Read model can be independently scaled (horizontal replicas)
Read model optimized for each query pattern (denormalized)
Write model optimized for correctness (normalized, transactions)
Multiple specialized read models from the same events
Replay events to rebuild read models after bugs

⚠️ CQRS Trade-offs

Eventual consistency: read model lags behind writes (typically milliseconds)
Additional infrastructure (separate read store)
Synchronization complexity (events must be reliably published)
Read-your-own-writes: a user who just placed an order may see stale data on immediate reload → handle with version tokens or direct write-model reads for the write's own session

📜 Event Sourcing — State as Event Log

Instead of storing the current state, store the sequence of events that led to the current state.

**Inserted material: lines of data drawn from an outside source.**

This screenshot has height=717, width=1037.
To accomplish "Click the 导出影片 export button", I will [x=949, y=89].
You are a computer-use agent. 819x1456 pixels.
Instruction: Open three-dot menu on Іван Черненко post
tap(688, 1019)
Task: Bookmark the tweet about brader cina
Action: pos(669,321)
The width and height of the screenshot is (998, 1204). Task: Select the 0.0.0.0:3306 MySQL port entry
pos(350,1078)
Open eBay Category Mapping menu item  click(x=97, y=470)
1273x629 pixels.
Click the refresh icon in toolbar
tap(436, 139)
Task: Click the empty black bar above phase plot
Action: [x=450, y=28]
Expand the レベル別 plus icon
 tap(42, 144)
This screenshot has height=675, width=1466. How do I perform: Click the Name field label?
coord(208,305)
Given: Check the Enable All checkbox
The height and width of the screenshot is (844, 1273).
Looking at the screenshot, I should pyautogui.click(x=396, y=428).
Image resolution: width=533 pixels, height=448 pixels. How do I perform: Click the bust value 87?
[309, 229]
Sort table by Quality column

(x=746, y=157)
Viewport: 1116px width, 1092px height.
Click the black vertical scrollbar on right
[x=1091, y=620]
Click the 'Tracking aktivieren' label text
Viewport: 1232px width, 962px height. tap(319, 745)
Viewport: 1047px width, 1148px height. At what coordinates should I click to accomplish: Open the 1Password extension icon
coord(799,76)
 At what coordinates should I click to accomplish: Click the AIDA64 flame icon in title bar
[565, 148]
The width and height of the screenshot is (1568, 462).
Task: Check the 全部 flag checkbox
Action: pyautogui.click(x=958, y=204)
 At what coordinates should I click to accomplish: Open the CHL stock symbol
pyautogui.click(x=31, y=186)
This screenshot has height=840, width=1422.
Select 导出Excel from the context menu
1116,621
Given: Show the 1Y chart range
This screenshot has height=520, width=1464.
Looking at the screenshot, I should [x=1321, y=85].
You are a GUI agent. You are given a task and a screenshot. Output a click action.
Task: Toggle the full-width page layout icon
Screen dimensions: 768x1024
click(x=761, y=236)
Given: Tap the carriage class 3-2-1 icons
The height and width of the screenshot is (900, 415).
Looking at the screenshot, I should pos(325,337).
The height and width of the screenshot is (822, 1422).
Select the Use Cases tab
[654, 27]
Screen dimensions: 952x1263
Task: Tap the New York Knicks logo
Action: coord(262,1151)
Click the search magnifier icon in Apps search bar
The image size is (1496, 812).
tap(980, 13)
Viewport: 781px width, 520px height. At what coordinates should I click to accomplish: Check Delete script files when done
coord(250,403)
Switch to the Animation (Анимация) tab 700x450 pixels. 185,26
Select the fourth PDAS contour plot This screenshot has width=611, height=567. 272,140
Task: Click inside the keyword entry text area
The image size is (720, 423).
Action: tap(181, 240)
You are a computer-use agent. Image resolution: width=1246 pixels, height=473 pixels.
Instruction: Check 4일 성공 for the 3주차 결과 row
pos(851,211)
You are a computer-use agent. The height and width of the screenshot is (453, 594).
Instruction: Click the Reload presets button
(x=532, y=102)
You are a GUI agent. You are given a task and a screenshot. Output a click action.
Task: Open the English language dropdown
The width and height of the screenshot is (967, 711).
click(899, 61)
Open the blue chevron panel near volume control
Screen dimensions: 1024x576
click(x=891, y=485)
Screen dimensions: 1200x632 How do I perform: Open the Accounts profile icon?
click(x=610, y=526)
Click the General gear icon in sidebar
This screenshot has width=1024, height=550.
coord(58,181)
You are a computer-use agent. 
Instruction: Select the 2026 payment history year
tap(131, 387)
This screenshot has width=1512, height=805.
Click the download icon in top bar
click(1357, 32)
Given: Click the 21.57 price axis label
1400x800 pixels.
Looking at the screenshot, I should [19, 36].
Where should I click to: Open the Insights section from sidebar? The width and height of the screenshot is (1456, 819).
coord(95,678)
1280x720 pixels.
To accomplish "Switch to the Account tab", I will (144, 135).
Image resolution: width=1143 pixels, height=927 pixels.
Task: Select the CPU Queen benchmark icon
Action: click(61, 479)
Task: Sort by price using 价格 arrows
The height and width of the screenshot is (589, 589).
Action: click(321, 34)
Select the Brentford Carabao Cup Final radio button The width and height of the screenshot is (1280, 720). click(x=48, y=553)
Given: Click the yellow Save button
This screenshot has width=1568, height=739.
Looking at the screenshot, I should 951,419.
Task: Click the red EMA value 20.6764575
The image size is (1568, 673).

Current state is derived by replaying events.

Normal CRUD: accounts: {id:1, balance:850}
Event Sourced:

event_log (account_id=1): AccountOpened { amount: 1000 } // balance → 1000 MoneyWithdrawn { amount: 200 } // balance → 800 InterestEarned { amount: 50 } // balance → 850 // replay → current balance = 850

📸 Snapshots

Replaying 10 years of events on every read is slow. Snapshots periodically capture current state:

Every N events, save a snapshot: {account_id:1, balance:850, version:3}
On read: load latest snapshot, replay events since that snapshot version
Typical threshold: every 100–1000 events

🔄 Schema Evolution

Events are immutable — you can't change past events. Handling schema changes:

Upcasting: transform old event format to new format at read time
Versioned events: MoneyWithdrawn_v1 vs MoneyWithdrawn_v2
Additive changes only: add fields, never remove or rename
Use Avro/Protobuf with Schema Registry for versioned schemas

📐 When to Use Event Sourcing (vs When Not To)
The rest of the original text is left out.